As long as there are jihadists of any kind in the Sunni triangle, they will be going after, you know, either Shia or Christians or Yazidis or Kurds or somebody, and when the marines and the army were there, Doug, all they did was make more and more of these guys, and eventually, as we just talked about, had to compromise with them, basically, rather than defeat them.
So, obviously, air power sure as hell isn't going to annihilate them, might drive them back underground, possibly, but it seems like even if you sent the marines, you know, all of them, you still, you could turn them back into an IED insurgency, but you could not eradicate the problem.
The only people who could eradicate it are the locals, and so then they need to be in a state of peace to not need warriors anymore.
No, that's right.
I mean, ultimately, this is a political issue, you know, within the Sunni territories and with Baghdad.
We can't solve that.
But the Americans are just going to keep escalating, right?
Because they don't have any other thing to do except keep escalating.
Well, we tried bombing them with drones.
That wasn't enough.
Call out the B-52s.
That wasn't enough.
Call out the marines.
If Obama won't do it, Hillary or Jeb will.
Now, that's the problem, is that if what you manage to do, you know, you say you want to start small and it doesn't work, then you've committed yourself, and we will hear all of the arguments about, oh, my, you know, we're committed, credibility, I mean, all those kind of things, which, of course, means the pressure will be on to do more, do more, and do more.
You know, once they're in, I don't see how they get out, because to, you know, get out without winning, whatever that is, means they failed, and they don't want to do that.
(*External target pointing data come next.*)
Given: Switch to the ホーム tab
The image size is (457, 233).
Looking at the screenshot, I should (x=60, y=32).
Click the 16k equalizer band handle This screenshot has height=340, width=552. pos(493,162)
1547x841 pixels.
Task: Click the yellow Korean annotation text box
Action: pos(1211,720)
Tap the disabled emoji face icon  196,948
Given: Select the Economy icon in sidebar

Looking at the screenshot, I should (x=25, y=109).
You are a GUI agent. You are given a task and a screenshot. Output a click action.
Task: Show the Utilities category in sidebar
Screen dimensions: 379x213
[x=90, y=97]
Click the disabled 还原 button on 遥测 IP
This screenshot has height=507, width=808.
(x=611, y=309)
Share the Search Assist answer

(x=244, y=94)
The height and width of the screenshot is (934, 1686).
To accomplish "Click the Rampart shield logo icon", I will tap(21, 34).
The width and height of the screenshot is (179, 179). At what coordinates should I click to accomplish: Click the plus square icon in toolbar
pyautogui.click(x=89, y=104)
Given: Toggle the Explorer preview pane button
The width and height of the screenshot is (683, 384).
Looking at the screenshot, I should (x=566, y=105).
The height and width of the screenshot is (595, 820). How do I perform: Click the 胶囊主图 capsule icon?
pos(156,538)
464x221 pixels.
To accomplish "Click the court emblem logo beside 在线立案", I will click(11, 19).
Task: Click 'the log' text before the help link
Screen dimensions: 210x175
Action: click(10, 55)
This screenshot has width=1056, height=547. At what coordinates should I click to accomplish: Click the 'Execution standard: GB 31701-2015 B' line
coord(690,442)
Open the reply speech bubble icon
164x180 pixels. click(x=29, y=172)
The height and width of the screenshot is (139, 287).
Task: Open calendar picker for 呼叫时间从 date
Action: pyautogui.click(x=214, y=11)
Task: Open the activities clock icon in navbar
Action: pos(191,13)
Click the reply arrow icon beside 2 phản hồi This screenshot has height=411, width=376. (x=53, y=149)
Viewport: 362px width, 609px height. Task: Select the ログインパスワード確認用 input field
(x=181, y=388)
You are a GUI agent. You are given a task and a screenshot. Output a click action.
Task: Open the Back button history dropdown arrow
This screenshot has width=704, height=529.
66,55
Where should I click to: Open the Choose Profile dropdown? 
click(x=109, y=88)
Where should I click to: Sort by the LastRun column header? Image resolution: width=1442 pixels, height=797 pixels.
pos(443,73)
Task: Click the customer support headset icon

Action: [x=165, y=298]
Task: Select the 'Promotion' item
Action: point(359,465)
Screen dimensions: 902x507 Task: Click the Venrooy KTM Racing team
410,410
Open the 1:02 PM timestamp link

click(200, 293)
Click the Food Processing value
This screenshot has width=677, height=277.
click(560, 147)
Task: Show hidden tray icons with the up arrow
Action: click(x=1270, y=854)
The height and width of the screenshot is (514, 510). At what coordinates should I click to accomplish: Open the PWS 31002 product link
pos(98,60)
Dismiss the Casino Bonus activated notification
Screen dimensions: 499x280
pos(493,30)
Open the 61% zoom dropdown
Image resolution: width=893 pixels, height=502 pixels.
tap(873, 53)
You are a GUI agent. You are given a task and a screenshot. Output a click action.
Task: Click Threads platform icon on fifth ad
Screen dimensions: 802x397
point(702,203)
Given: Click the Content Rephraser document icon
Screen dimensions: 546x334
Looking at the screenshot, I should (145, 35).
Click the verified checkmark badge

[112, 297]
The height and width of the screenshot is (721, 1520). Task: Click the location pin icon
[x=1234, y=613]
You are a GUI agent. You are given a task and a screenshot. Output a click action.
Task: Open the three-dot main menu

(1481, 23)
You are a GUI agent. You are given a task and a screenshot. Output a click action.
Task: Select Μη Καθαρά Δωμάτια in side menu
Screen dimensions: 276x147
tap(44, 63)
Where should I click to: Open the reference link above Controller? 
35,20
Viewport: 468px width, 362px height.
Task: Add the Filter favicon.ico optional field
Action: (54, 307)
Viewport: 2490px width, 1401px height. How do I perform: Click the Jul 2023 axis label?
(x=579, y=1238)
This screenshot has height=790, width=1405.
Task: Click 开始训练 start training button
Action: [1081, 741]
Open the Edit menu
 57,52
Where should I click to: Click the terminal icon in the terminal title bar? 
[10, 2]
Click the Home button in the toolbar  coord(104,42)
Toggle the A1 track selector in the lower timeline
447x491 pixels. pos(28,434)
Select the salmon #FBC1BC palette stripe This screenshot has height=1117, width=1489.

They don't want the Republicans running against them on that.
Right.
Yeah, exactly.
It's not what all this boils down to.
It's just domestic politics, too.
All right.
I've already kept you over time.
Thanks so much, Doug.
I appreciate it.
Hey, happy to be on.
Take care now.
Keep writing great stuff.
That's the great Doug Bandow, everybody.
He's at CATO and at Forbes online, holding down the anti-interventionist platform for you there.